No era un comentario inocente después de que durante meses la prensa hubiera insistido en que el asunto Lewinsky formaba parte de una estrategia de la conspiración judía mundial para acabar con Clinton, o de que el ministro de Defensa, Mustafa Tlass, autor de un libro que pretende demostrar que los judíos de Damasco fueron efectivamente culpables de asesinato ritual, abonara una tesis similar.

En las últimas semanas, la prensa siria -así como la egipcia, la libanesa y la de Qatar,- ha insistido en comparar a los israelíes con los nazis; ha publicado caricaturas y chistes en los que Barak aparece con el bigote y el atavío de Hitler, y se ha escandalizado públicamente de que Occidente condene a Haider como nazi cuando el Estado de Israel supera «el tono del nazismo y el fascismo». Quizá para muchos, incluido Asad, esta sea la única política posible. Sin embargo, ni es la única alternativa ni es la mejor.

En realidad, Siria tendría ahora una oportunidad de oro para zanjar de una vez por todas y de forma realista el contencioso que ha sacudido desde hace más de medio siglo a Oriente Medio. No se trata de que el régimen de Asad evolucione hacia formas democráticas, a pesar de que ésa sería realmente una meta deseable.

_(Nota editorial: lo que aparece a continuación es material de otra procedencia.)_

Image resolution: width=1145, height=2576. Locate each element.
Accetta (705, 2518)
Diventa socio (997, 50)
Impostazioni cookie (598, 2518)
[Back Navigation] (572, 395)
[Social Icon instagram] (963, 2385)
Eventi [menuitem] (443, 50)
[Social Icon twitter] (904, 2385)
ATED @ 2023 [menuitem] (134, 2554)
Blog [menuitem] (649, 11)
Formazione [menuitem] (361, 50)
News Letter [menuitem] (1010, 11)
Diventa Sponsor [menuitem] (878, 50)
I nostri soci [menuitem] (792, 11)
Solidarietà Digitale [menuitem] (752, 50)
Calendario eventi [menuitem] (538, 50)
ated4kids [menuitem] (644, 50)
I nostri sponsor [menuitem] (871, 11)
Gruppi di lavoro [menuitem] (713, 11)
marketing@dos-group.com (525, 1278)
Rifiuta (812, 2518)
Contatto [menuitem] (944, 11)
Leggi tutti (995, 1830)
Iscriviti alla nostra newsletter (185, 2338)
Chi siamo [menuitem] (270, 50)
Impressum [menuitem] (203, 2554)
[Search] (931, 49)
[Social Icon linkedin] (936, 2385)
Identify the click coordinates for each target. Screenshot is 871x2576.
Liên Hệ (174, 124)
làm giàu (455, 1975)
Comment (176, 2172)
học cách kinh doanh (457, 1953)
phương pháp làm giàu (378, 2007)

En realidad, las condiciones para una paz fecunda son mucho más modestas. La aceptación de la necesidad de seguridad de Israel en su frontera norte, lo que implicaría una clara desmilitarización del Golán y un control ulterior de la misma, y el cese de la intervención en la política libanesa y el reconocimiento de que la prosperidad de la zona sólo puede derivar de una situación de paz y colaboración serían pasos suficientes porque también son imprescindibles.

Partiendo de esas bases, Siria podría situarse en una situación más favorable para enfrentarse con los serios problemas económicos y sociales que la aquejan y abriría las puertas a un progreso que se ha ido convirtiendo cada vez más lejano en los últimos tiempos, aunque no por ello menos perentorio. Puede que se trate de una meta no tan deslumbrante como la de convertirse en paladín de la lucha contra Israel. Sin embargo, es mucho más realista, seria y prometedora.